Impacts of Anti-People Governance & Forms of Systemic Violence: Road to Prison
The Prison Industrial Complex is just one of many examples in the US that makes it abundantly clear that we live in a system that prioritizes profit at the expense of its people. Every day working class and marginalized families are neglected and mistreated. Meanwhile the government continues to increase funding for penal systems (immigration-detention, incarceration, weapons manufacturing, etc.) and persistently slash social services budgets. America’s approach to punishment often lacks a public safety rationale, disproportionately affects minorities, and inflicts overly harsh sentences.
The prison population began to grow in the 1970s, when politicians began pushing increasingly punitive policies such as Nixon’s “war on drugs.” Today’s landscape of punishment also includes the extensive criminalization of social problems such as homelessness and mental illness, policies that encourage racial profiling, the imposition of fines and fees that exacerbate poverty, high recidivism, and increased use of surveillance tech. All of these policies serve to ensure a steady or increasing prison population to guarantee a stable, highly exploitable and virtually free labor force for the US and its top corporations to rake in profits. Labor tied specifically to goods and services produced through state prison industries brought in more than $2 billion in 2021 and benefited some of the US’s largest producers (e.g. Tyson Foods, Hickman’s Family Farms, Cargill, etc).

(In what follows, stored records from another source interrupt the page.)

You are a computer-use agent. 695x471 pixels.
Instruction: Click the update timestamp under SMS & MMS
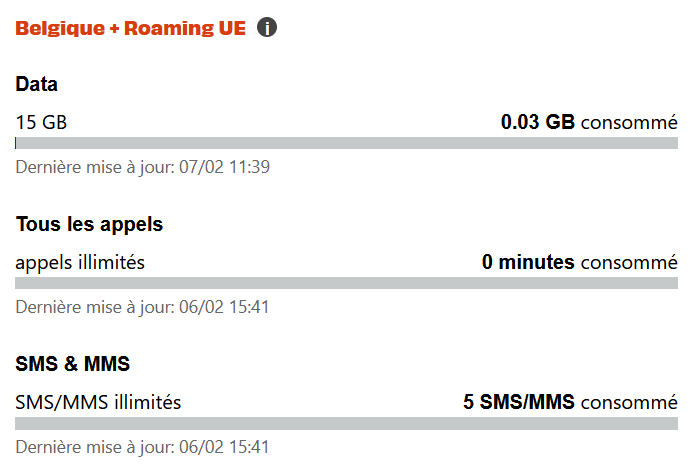point(142,446)

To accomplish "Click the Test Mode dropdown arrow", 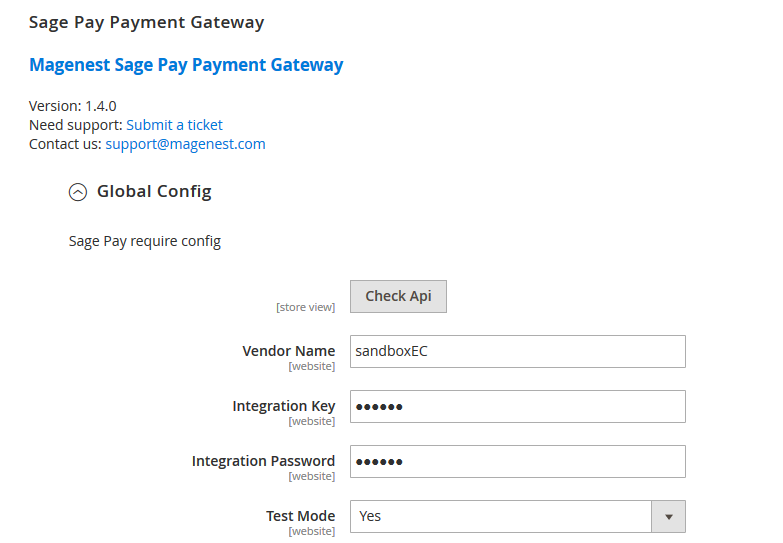I will click(668, 516).
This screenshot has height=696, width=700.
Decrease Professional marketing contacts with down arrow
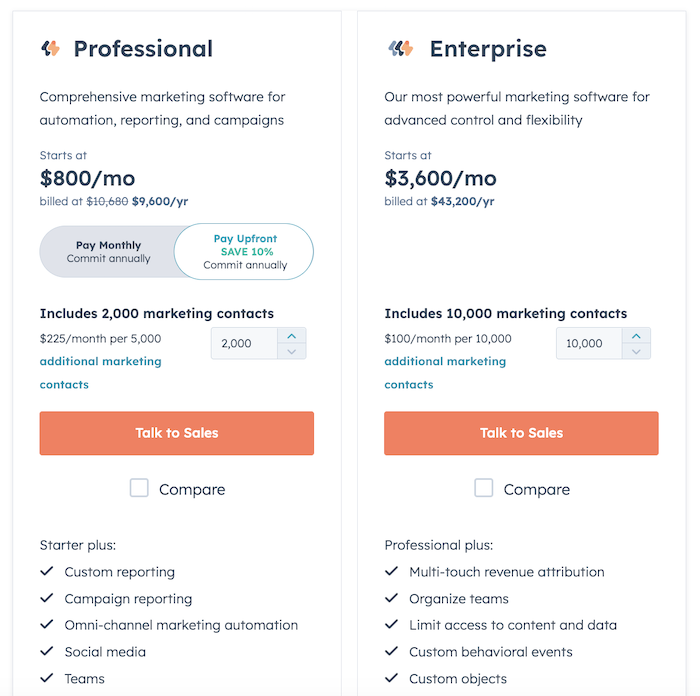291,351
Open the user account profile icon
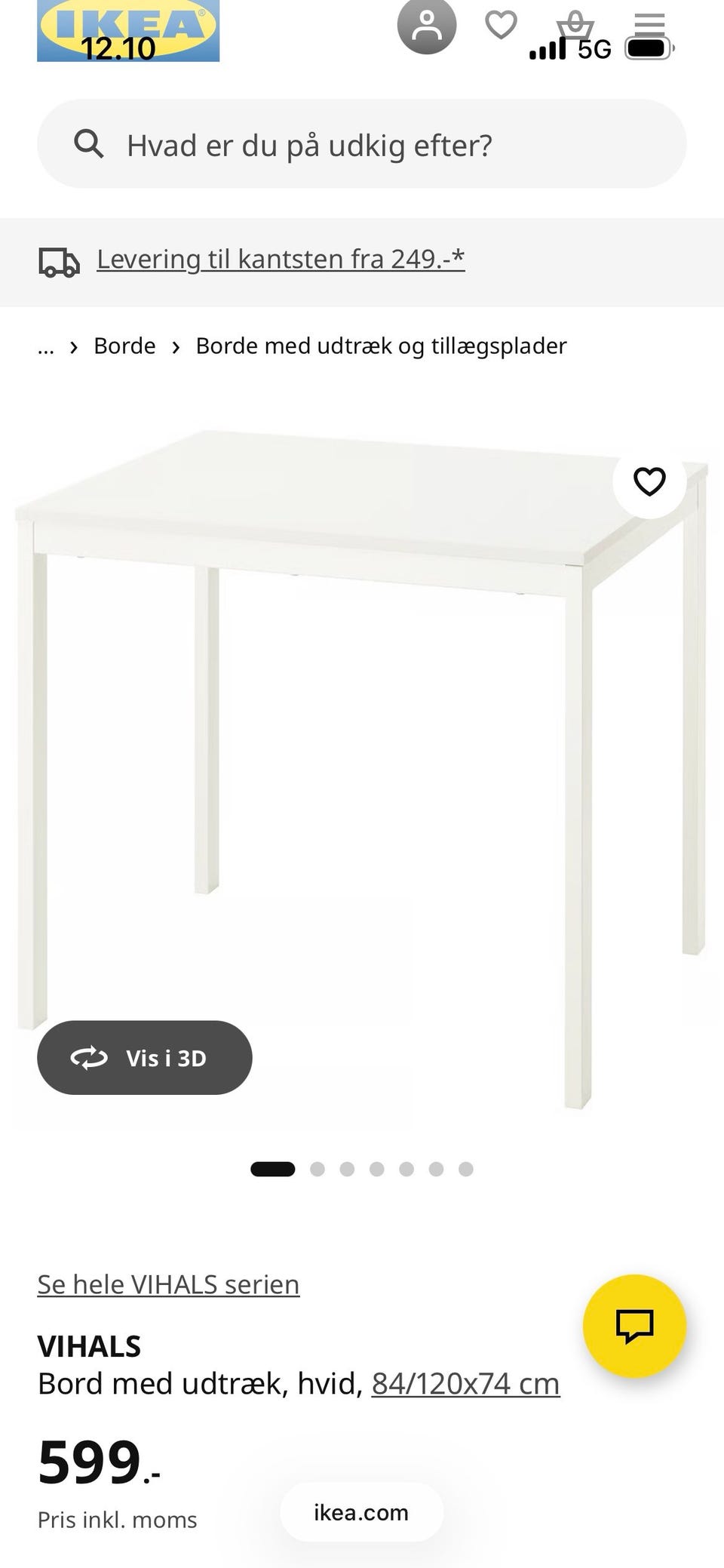The image size is (724, 1568). [427, 26]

Prior to incarceration, the punished are often poor and they are also vulnerable in a variety of other ways that, in the absence of other social supports, exposes them to contact with police, the courts, and prisons. Specifically in the case of women who are incarcerated, most have experienced poverty and trauma, and they are more likely to be victims of intimate partner violence and sexual abuse, be diagnosed with mental health and substance use disorders, and to have experienced homelessness in the year prior to incarceration. Many incarcerated women are also entangled in other systems—from child welfare to immigration and housing court—and these processes can compound and complicate their interactions with the criminal justice system. The criminal injustice system also destabilizes families and communities, especially when women who are the primary caretakers of their children become incarcerated. These factors result in disproportionately negative impacts on women of color and those who identify as LGBTQ+.
Impacted communities will not stand idly by while their loved ones are pushed behind bars by a for-profit system that feeds corporate greed. Groups like No Whatcom Jails, FIGHT (Formerly Incarcerated Group Healing Together), and the Black Prisoners Caucus are fighting for a world where people aren’t criminalized for trying to meet their needs. The people need services, not surveillance.
References
Council on Criminal Justice. (2024). Women’s justice: A preliminary assessment of women in the criminal justice system. Council on Criminal Justice. https://counciloncj.org/womens-justice-a-preliminary-assessment-of-women-in-the-criminal-justice-system/
Cullen, J. The History of Mass Incarceration. Brennan Center for Justice.https://www.brennancenter.org/our-work/analysis-opinion/history-mass-incarceration?utm_medium=PANTHEON_STRIPPED&utm_source=PANTHEON_STRIPPED
Kajstura, A. and Sawyer, W. March 5 2024. Women’s Mass Incarceration: The Whole Pie 2024. Press Release. Prison Policy Initiative. https://www.prisonpolicy.org/reports/pie2024women.html
United States. Bureau of Justice Statistics. Survey of Prison Inmates, United States, 2016. Inter-university Consortium for Political and Social Research [distributor], 2024-03-28. https://doi.org/10.3886/ICPSR37692.v5
Travis, J. and Western, B. The Era of Punitive Excess. Brennan Center for Justice.